** Start of INFORMATION SHOWN **
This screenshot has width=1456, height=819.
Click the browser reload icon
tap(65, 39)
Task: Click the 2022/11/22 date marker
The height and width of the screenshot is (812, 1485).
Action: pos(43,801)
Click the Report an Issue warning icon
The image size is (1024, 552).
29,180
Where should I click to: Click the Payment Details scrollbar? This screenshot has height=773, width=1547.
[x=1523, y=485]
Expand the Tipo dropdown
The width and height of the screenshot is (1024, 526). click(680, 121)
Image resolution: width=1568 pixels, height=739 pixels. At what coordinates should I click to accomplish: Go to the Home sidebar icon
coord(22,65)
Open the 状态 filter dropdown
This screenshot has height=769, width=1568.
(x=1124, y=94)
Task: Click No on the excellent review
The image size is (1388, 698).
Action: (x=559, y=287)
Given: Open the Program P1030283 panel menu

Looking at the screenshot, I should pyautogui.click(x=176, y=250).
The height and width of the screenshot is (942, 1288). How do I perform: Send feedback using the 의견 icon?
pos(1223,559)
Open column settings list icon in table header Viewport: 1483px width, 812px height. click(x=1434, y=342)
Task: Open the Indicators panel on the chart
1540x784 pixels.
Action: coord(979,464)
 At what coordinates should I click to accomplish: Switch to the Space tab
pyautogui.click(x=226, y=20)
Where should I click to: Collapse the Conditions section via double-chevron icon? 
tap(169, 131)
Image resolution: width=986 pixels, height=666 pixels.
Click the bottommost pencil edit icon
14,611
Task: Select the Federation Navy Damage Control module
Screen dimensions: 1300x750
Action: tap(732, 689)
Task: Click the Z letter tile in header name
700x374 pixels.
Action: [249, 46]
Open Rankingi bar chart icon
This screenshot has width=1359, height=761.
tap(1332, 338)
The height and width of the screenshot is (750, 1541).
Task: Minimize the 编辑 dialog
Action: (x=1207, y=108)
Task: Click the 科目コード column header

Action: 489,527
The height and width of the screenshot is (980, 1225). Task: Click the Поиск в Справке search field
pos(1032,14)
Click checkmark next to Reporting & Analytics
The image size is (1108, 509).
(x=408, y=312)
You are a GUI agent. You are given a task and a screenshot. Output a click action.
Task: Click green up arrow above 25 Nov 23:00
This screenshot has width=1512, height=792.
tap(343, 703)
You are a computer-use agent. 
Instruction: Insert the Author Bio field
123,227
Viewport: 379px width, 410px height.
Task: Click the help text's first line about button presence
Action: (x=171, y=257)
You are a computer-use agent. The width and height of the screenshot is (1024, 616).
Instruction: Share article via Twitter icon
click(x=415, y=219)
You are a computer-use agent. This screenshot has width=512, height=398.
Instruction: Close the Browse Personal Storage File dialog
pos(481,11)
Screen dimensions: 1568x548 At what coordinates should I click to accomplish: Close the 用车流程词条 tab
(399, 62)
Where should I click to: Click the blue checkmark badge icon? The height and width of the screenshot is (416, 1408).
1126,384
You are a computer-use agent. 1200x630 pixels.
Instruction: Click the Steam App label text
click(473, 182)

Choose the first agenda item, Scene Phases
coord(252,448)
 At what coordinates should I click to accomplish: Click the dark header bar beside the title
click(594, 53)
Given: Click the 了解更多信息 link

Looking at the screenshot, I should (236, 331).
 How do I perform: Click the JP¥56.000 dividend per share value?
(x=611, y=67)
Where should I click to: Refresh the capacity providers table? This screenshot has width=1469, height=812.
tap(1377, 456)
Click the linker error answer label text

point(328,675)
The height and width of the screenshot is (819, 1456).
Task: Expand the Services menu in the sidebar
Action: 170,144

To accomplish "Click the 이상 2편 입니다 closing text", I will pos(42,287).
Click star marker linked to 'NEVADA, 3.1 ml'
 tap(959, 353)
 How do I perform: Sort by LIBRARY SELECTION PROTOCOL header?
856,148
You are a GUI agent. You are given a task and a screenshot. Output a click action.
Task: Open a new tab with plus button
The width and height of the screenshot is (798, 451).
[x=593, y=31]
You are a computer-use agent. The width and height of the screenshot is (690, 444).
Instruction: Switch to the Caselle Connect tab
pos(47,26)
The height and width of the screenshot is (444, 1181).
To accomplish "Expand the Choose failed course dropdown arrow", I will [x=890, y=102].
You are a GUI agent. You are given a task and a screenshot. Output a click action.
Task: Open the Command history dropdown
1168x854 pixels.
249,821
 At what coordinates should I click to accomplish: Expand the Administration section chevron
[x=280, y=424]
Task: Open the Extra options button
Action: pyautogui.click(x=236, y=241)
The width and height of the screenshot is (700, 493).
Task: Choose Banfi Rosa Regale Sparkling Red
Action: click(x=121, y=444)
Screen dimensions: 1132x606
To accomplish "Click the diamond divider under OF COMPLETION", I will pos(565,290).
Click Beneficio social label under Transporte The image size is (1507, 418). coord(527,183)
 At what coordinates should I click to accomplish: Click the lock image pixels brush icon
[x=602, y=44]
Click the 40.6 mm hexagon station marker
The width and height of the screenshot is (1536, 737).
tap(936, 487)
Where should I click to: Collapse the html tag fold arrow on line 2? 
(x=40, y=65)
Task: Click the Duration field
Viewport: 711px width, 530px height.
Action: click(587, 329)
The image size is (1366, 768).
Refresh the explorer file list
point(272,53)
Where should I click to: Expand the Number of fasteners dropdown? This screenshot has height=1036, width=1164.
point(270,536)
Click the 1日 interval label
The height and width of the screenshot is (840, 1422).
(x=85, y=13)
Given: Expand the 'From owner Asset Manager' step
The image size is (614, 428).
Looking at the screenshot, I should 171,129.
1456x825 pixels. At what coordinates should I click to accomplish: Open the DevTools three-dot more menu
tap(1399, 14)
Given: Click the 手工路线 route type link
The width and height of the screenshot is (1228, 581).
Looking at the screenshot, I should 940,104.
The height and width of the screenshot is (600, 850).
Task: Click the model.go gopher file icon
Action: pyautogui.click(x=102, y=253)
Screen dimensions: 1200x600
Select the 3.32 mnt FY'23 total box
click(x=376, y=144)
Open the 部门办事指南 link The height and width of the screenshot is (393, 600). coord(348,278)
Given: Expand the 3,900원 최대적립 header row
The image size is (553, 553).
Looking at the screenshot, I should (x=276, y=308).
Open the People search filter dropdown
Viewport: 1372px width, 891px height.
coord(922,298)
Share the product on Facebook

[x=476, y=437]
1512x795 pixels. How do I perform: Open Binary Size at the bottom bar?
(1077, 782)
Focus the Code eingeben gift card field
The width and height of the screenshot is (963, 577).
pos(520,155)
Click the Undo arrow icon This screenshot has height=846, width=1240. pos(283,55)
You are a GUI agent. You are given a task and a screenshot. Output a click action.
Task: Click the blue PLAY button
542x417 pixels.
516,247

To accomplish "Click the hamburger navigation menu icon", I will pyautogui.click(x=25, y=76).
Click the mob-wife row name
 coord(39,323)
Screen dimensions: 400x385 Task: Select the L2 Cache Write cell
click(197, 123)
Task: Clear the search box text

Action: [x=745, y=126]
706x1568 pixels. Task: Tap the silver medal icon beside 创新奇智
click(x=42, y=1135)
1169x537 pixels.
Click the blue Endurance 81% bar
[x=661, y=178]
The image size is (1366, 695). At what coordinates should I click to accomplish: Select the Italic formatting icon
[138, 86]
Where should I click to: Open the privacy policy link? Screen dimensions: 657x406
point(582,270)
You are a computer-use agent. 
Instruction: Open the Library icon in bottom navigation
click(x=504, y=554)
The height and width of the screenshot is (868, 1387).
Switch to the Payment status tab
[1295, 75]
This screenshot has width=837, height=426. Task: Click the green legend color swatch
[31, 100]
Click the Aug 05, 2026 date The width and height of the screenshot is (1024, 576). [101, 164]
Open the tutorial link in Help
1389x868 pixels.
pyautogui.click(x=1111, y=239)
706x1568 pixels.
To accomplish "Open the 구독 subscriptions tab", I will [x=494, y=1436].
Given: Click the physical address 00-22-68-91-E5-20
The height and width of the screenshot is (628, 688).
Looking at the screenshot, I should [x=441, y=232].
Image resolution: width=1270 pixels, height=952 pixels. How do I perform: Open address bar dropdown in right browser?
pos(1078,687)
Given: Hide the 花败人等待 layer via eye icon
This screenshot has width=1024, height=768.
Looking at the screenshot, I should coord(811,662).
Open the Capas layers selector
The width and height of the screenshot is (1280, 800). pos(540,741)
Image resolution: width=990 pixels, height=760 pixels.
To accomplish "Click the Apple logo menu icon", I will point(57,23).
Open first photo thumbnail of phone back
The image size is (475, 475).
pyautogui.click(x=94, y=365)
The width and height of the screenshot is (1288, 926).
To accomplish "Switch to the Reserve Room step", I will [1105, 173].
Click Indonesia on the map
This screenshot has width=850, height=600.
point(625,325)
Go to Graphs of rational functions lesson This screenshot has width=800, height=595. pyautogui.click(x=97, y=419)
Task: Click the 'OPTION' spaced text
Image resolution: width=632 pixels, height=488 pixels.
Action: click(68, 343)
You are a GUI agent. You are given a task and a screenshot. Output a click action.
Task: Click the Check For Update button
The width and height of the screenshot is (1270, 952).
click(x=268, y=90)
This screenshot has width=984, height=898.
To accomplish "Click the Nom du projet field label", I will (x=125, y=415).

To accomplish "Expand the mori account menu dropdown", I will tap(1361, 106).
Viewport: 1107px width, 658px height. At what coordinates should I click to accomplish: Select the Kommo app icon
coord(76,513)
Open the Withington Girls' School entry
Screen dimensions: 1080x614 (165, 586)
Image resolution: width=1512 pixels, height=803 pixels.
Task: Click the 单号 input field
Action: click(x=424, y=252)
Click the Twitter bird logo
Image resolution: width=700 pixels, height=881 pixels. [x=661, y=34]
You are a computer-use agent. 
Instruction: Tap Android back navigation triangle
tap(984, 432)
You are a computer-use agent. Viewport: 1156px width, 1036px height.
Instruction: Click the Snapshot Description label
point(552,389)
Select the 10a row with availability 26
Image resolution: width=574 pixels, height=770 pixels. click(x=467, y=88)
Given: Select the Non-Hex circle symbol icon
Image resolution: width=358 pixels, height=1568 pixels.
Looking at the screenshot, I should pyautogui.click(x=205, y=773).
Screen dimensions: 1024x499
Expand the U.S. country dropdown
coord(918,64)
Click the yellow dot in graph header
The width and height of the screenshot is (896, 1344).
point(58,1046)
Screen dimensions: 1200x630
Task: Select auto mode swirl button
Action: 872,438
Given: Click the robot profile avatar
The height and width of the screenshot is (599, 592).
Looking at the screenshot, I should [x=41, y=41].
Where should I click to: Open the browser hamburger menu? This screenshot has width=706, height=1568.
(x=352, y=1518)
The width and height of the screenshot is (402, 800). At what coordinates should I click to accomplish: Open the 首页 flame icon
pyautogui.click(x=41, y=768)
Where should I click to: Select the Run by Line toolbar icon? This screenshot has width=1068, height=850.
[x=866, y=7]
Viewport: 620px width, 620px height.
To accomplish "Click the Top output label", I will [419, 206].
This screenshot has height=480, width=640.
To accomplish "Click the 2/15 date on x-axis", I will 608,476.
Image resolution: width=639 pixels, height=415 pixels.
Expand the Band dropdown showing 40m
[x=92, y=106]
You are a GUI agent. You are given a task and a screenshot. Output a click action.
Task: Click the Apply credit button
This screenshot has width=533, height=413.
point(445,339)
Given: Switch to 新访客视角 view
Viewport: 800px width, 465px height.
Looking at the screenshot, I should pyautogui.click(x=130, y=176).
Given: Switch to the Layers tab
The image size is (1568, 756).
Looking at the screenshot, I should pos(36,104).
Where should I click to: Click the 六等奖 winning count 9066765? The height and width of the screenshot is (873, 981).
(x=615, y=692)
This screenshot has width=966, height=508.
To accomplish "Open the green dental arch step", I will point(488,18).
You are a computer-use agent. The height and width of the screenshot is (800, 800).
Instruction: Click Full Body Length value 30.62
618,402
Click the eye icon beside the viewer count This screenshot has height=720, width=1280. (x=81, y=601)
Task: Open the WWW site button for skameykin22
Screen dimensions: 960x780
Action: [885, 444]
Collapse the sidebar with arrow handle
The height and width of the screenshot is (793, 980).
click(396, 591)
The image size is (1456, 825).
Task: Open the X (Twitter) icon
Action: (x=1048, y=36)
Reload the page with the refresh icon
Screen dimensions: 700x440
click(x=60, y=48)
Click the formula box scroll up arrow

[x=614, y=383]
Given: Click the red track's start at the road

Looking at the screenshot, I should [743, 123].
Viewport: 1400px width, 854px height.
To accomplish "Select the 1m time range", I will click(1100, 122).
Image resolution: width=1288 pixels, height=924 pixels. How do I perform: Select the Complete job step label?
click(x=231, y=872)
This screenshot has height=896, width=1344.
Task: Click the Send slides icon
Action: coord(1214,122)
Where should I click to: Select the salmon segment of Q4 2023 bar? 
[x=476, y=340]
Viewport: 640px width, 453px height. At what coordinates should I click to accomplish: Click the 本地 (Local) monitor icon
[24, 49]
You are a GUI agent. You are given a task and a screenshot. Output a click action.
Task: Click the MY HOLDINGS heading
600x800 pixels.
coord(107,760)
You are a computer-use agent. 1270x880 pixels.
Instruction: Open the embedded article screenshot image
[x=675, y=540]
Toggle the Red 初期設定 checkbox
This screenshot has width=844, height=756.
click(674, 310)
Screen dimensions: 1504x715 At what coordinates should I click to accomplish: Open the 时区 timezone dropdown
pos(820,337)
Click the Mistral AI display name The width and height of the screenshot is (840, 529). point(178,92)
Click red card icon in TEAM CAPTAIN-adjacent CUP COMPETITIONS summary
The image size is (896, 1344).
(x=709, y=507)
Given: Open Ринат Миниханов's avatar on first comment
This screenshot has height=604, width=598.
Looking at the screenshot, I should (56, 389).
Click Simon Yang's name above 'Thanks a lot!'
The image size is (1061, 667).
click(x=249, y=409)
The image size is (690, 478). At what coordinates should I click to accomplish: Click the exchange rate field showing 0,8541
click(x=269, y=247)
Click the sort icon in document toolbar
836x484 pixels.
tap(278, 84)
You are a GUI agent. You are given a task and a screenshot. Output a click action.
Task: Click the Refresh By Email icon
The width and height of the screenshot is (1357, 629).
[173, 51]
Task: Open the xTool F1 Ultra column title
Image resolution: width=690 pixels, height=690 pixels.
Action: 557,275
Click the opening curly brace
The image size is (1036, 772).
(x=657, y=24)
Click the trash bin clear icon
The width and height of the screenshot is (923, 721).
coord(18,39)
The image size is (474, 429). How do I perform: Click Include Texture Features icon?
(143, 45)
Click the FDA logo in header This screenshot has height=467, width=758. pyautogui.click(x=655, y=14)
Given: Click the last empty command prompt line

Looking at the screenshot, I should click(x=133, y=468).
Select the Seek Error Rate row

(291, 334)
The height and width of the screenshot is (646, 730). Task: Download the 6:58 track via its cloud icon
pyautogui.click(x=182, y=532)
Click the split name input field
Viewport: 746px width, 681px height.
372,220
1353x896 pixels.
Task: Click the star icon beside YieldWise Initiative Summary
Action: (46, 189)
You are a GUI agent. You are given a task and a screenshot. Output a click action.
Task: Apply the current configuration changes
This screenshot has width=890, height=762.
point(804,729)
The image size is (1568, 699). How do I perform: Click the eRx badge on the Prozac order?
** End of INFORMATION SHOWN **
Lay out the entries from the line with "Where should I click to: Open the browser" to the line with "should pyautogui.click(x=130, y=176).", including both of those lines, as a Markdown table. Use a column named Row for the row number and a column named Line for the line itself, and leave out any blank lines.

| Row | Line |
|---|---|
| 1 | Where should I click to: Open the browser hamburger menu? This screenshot has width=706, height=1568. |
| 2 | (x=352, y=1518) |
| 3 | The width and height of the screenshot is (402, 800). At what coordinates should I click to accomplish: Open the 首页 flame icon |
| 4 | pyautogui.click(x=41, y=768) |
| 5 | Where should I click to: Select the Run by Line toolbar icon? This screenshot has width=1068, height=850. |
| 6 | [x=866, y=7] |
| 7 | Viewport: 620px width, 620px height. |
| 8 | To accomplish "Click the Top output label", I will [419, 206]. |
| 9 | This screenshot has height=480, width=640. |
| 10 | To accomplish "Click the 2/15 date on x-axis", I will 608,476. |
| 11 | Image resolution: width=639 pixels, height=415 pixels. |
| 12 | Expand the Band dropdown showing 40m |
| 13 | [x=92, y=106] |
| 14 | You are a GUI agent. You are given a task and a screenshot. Output a click action. |
| 15 | Task: Click the Apply credit button |
| 16 | This screenshot has width=533, height=413. |
| 17 | point(445,339) |
| 18 | Given: Switch to 新访客视角 view |
| 19 | Viewport: 800px width, 465px height. |
| 20 | Looking at the screenshot, I should pyautogui.click(x=130, y=176). |